第一次做qPCR不会数据处理怎么办！？看这一篇就够了。

qPCR可以对目的基因进行绝对定量和相对定量，没有用标准品，而是用内参基因来计算相对表达量的qPCR属于相对定量。今天我们讲解的计算方法就是适用于相对定量的qPCR实验。 

当我们跑完qPCR程序的时候，记得保存一下工程文件，方便以后可以查看实验条件和曲线。
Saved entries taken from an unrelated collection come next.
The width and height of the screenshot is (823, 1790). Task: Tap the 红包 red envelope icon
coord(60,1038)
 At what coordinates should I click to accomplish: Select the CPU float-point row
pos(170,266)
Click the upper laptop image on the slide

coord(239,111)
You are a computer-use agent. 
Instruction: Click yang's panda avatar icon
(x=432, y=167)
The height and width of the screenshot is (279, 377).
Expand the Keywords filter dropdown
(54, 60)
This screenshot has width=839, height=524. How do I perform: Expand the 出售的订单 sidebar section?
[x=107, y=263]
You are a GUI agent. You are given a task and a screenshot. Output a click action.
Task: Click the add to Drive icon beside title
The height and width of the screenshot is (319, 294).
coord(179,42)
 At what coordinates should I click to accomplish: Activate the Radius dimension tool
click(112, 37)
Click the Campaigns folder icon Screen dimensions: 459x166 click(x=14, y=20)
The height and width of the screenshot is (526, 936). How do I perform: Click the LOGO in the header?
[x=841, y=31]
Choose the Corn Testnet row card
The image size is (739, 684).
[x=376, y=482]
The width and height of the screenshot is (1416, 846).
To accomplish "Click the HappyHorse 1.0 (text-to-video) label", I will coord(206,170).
我们在确认熔曲和扩增曲线没有问题以后，将数据输出成excel。

excel表格里会包含很多内容,不同的仪器导出的文件也会不一样,我们只需要找到有孔位置编号和CT值的两列保留即可.然后尽快把对应的孔代表的基因和样本标记好. 

那么我们就会得到一个表格，be like

整理好以后，我们先计算三个复孔的平均值:

通过直接复制完成所有复孔的均值计算

接下来，对于每一个样本，我们用它的目的基因的平均ct值减去内参基因的平均ct值

通过复制单元格完成4个样本的计算

接下来我们用实验组的目的基因和内参基因的差值减去对照组的这个差值

计算完全部差值

计算到这里，我们已经得到了△△Ct的值，然后就可以代入到公式 2^（-△△Ct）进行最后一步的计算。

计算完成，得到实验组的目的基因相对于对照组的表达量，上图的例子可以看到实验组1的目的基因表达量是对照组45.69%，实验组2是对照组的23.1%，实验组3则是57.97%。

如果担心自己有算错，还可以再次确认。我们知道CT值越小，则表达量越高，在内参基因表达量大致相似的情况下，可以通过判断到对照组的CT值更小，说明对照组的表达量应该更高，符合我们计算的结果，说明计算正确。